Physical and Chemical Characterization of Carbonaceous Aerosols in Korea

Monday, 15 December 2014
Sungwook Choung1, Jong Sung Jin1, Geum-Sook Hwang1, Kyung-Soon Jang1, Weon Shik Han2, Jungsun OH3 and Youngsang Kwon4, (1)KBSI Korea Basic Science Institute, Seoul, South Korea, (2)UW-Milwaukee, Milwaukee, WI, United States, (3)Yonsei University, Seoul, South Korea, (4)University of Memphis, Memphis, TN, United States
Atmospheric aerosols have been recently paid attention more in environmental research due to their negative effects on air quality, public health, and climate change. The aerosols contain approximately >20–50% carbonaceous components such as organic carbon (OC) and black carbon (BC) (or elemental carbon [EC]) derived from organic compounds, biomass burning, and incomplete combustion of fossil fuels.

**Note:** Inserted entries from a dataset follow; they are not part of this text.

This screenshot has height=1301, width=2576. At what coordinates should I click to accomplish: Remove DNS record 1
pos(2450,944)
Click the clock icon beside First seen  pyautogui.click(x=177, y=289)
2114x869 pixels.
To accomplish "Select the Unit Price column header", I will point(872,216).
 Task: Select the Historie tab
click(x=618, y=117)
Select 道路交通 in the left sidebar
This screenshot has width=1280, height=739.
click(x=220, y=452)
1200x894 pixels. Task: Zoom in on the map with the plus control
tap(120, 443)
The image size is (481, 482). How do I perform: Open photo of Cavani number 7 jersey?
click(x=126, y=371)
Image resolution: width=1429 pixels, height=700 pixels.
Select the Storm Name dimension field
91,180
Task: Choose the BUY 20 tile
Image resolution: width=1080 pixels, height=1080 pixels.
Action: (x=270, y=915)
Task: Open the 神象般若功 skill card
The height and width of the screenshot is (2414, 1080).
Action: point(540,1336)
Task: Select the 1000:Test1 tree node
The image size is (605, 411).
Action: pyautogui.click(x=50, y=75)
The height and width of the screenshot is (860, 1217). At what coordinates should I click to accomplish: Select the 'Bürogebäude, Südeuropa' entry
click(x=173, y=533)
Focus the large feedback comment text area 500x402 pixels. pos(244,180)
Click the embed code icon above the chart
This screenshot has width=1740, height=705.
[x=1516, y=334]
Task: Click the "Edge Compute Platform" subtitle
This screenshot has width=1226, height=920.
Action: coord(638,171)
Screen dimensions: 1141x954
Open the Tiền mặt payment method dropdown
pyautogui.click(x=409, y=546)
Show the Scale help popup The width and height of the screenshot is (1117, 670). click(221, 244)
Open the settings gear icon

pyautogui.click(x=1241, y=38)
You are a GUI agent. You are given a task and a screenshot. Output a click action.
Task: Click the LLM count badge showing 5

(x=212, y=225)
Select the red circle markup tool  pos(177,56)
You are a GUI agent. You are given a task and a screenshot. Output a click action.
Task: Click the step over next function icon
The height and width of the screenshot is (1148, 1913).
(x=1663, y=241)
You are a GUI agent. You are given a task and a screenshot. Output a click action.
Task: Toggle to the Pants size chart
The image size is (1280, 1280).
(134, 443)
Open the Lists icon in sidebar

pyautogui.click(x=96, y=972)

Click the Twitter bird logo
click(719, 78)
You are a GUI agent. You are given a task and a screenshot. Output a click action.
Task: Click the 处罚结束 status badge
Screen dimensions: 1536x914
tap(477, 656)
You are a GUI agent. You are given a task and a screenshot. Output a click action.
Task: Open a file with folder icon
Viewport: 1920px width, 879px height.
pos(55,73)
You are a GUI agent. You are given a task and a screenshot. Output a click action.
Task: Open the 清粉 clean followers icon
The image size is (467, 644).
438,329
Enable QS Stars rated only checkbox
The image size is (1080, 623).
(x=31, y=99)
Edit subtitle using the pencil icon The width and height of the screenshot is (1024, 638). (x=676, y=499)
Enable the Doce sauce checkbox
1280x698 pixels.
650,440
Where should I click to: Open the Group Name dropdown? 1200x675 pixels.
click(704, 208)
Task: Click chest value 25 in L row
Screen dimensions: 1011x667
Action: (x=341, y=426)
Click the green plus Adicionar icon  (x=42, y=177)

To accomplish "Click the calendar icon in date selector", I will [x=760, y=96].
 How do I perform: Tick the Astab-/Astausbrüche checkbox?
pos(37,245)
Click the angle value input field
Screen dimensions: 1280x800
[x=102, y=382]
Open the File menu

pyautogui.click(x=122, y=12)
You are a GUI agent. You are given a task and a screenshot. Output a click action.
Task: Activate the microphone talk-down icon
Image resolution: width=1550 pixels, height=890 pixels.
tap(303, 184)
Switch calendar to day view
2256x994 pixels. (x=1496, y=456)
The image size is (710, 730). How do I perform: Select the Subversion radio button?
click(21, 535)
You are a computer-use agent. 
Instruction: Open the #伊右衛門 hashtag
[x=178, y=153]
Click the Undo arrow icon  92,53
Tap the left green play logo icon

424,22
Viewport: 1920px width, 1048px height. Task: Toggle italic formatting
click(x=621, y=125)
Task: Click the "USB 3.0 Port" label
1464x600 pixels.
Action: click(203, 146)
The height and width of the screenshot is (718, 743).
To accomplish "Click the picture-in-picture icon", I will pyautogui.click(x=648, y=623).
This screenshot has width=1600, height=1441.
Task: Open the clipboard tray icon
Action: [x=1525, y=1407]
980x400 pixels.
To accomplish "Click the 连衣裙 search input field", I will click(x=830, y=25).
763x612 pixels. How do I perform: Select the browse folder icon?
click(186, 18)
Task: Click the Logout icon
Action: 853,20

The physical, chemical, and biological properties of atmospheric aerosols are strongly dependent on the carbonaceous components. In particular, the BC could significantly affect the regional air quality in the northeastern Asia, because China is one of the foremost BC emission country in the world. Previous studies have mainly focused on the quantification and source identification for carbonaceous aerosols. However, understanding of physical and chemical properties for the carbonaceous aerosols related to environmental contamination and toxicity was still incomplete due to analytical difficulties. This study is addressed to evaluate the contribution of carbonaceous aerosols to air pollution through the surface, mass spectroscopic, and electron microscopic analyses, and determination of chemical composition and structure using the air particulate matter (PM2.5 and >PM2.5) samples.